PROBLEM STATEMENT.
Please copy each line of the records below that includes the word "avião".

Saved data entries:

^^^^

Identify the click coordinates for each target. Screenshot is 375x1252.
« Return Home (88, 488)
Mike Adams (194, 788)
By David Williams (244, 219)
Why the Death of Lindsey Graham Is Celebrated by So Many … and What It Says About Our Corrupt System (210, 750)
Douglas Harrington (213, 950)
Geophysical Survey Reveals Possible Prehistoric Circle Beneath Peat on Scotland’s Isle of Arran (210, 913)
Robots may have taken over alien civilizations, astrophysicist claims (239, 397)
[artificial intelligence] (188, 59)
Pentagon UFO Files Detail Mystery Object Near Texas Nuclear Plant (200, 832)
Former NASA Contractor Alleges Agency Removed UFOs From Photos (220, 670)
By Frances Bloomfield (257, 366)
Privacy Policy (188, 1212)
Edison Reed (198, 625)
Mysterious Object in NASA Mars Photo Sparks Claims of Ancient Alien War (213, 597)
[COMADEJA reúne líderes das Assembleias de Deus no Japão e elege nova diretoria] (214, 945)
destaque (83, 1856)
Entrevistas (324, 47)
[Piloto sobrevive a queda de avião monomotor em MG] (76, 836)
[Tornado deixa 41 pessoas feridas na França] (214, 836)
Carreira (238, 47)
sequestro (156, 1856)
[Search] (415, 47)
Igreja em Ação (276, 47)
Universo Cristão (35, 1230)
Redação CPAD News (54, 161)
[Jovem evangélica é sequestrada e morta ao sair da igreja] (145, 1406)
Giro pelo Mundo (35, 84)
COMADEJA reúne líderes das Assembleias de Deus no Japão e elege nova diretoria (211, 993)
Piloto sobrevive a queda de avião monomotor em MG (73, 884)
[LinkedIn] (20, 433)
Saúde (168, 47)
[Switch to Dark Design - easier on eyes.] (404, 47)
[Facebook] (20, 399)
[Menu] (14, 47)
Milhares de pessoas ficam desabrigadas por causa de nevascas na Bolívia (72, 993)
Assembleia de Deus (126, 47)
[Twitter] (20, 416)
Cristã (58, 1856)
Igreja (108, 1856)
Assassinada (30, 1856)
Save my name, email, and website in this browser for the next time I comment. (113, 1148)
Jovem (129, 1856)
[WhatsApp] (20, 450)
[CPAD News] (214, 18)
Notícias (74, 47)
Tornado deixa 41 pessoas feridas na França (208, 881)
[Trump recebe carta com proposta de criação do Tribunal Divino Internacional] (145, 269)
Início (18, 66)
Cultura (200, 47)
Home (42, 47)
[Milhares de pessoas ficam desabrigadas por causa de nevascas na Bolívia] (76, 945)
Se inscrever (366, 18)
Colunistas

^^^^

EXPECTED ANSWER.
[Piloto sobrevive a queda de avião monomotor em MG] (76, 836)
Piloto sobrevive a queda de avião monomotor em MG (73, 884)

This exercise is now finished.